Alternative Investment

First stocks, now bonds: Why foreign investors are snapping up Indian securities

Indian stock market index Nifty closed at a 7-month high while Indian government bond yields declined to about 5-month lows, as foreign investors step up purchases of Indian securities. Bond prices and yields are inversely related. The benchmark 10-year government bond yield ended at 7.1077%, lowest since April 27. Bond investors have been on a buying spree ever since analysts started betting on local notes likely being included in global indexes. 

The RBI had removed foreign investment caps for a number of securities under the ‘fully accessible route’ (FAR) in April 2020 to help meet a key requirement of index providers.

Foreign investors have bought bonds worth nearly 6600 crore Indian rupees ($834.60 million) in this category in six weeks to Sep. 9, even as they sold 1800 crore of other government securities on a net basis.

Nifty 50 stock index today ended up 0.75% at 18,070, its highest closing level since mid-January. Meanwhile, persistent foreign investor purchases and weak oil prices aided gains in local stocks, analysts said.

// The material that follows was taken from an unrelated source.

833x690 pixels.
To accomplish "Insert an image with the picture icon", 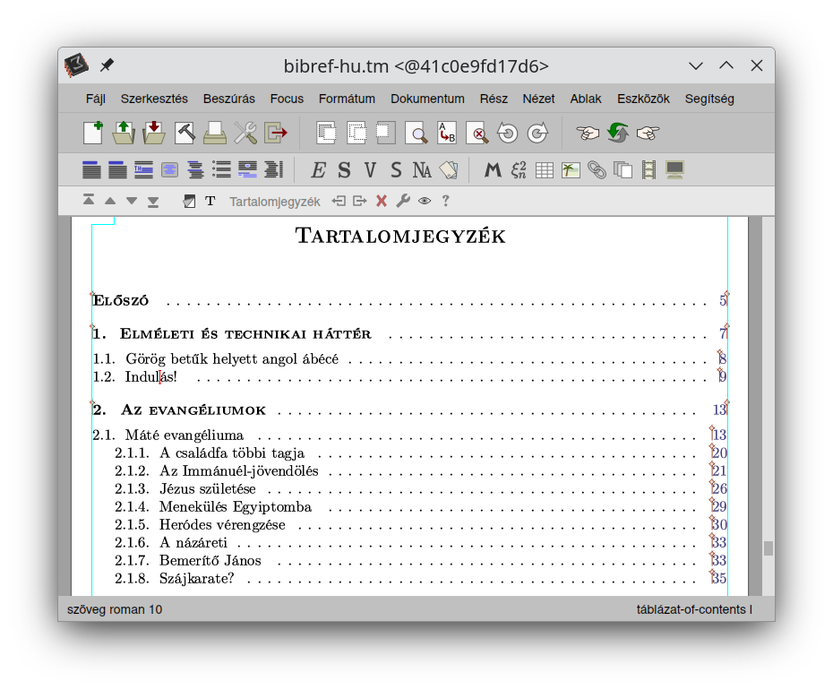I will tap(571, 170).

“What is adding to the fizz has been the return of the FIIs (foreign institutional investors) into local shares over the past month or so and the falling U.S. dollar index,” said Shrikant Chouhan, head of equity research (retail) at Kotak Securities.

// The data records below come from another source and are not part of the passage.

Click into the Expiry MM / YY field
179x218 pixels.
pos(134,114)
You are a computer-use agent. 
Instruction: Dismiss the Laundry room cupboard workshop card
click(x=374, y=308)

Goldman Sachs had said last month it expects an inclusion of Indian bonds in global indexes this year. Morgan Stanley said in September it saw a good chance that JPMorgan will announce the inclusion soon. While Goldman Sachs expects an overall inflow of around $30 billion from an inclusion in the J.P. Morgan Emerging Market Bond index, Barclays has estimated around $25 billion.

Barclays also expects another $8 billion to $20 billion from a possible inclusion in the Bloomberg Global Aggregate bond index.

Foreigners are returning to Indian stocks after dumping them in the first half as they look for higher returns amid expectations that major central banks will slow their hiking cycles as price pressures ease. Foreigners have invested about $7 billion in Indian equities since the start of July, after dumping over $27 billion-worth over the previous six months.

Hitesh Jain of YES SECURITIES lists out several factors that prompted the resumption of FII inflows in Indian equities.

-Relatively lower inflation in India vs US, UK and Europe
-7% GDP growth better than the pace in any other major economy
-FII’s under-ownership of Indian Equities when compared with the historical levels
-Exodus of investments from Russia is finding an alternative in India
-Funds looking at diversifying investments away from China
-India’s thrust of manufacturing and rebound in industrial output is drawing investments in Capital Goods
-FIIs are now pouring money in Domestic facing sectors like Banks and Consumption stocks which are immune to global shocks and traction is apparent in terms of India’s credit growth and consumer spending

“We are also seeing how FIIs have come back strongly. Even the volume in the market has improved significantly. India Inc’s earnings and their commentary continue to make us believe that India is on a growth path. We are confident the market will continue to do well as levers for growth continue. India’s PLI scheme, China plus one strategy, India as among the fastest growing economies in the world and inflation continuing to remain soft are all indicators that the market should do well. India is in a very sweet spot where growth would be high and inflation low. These two combined are rare to find in a volatile world economy. No fund manager can afford to ignore this,” said Sunil Damania, Chief Investment Officer at MarketsMojo. (With Agency Inputs)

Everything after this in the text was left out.